• Material for the task:
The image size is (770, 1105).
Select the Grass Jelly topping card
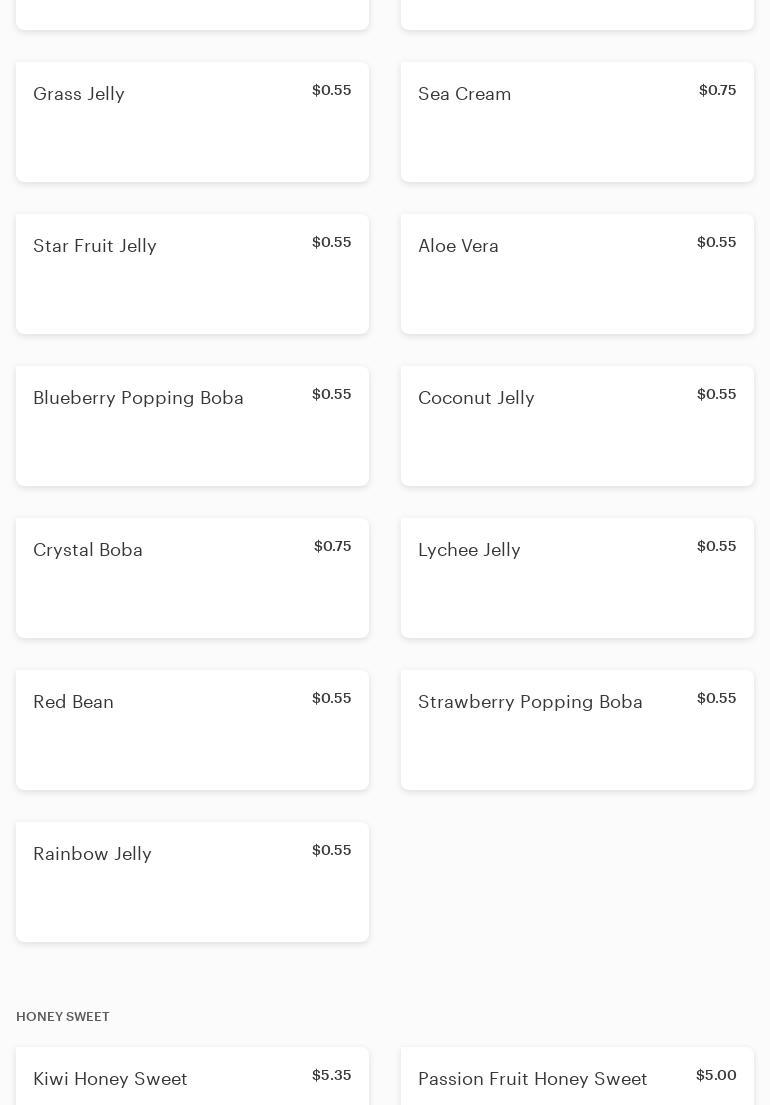pos(192,122)
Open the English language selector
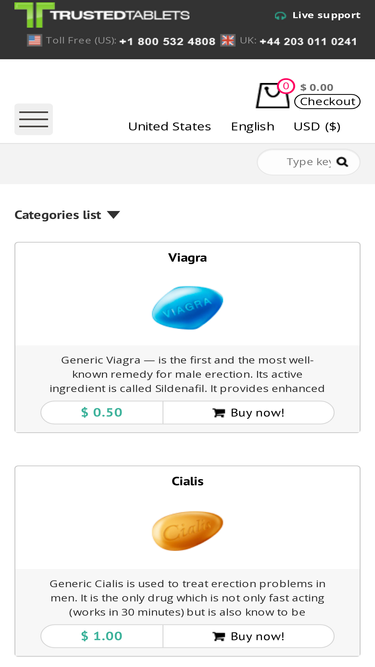The height and width of the screenshot is (667, 375). [x=253, y=127]
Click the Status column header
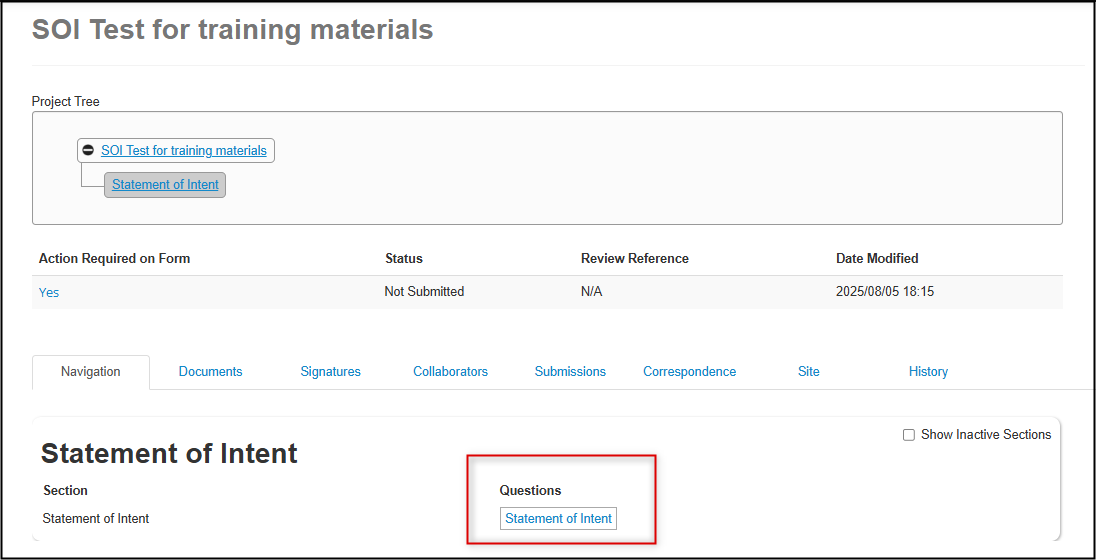Screen dimensions: 1096x560 tap(404, 259)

• The task: Will you set down the records word for word while leaving out every picture?

• Problem solution:
The image size is (770, 1105).
Select the Grass Jelly topping card
pos(192,122)
Open the English language selector
The height and width of the screenshot is (667, 375). [x=253, y=127]
Click the Status column header
Screen dimensions: 1096x560 tap(404, 259)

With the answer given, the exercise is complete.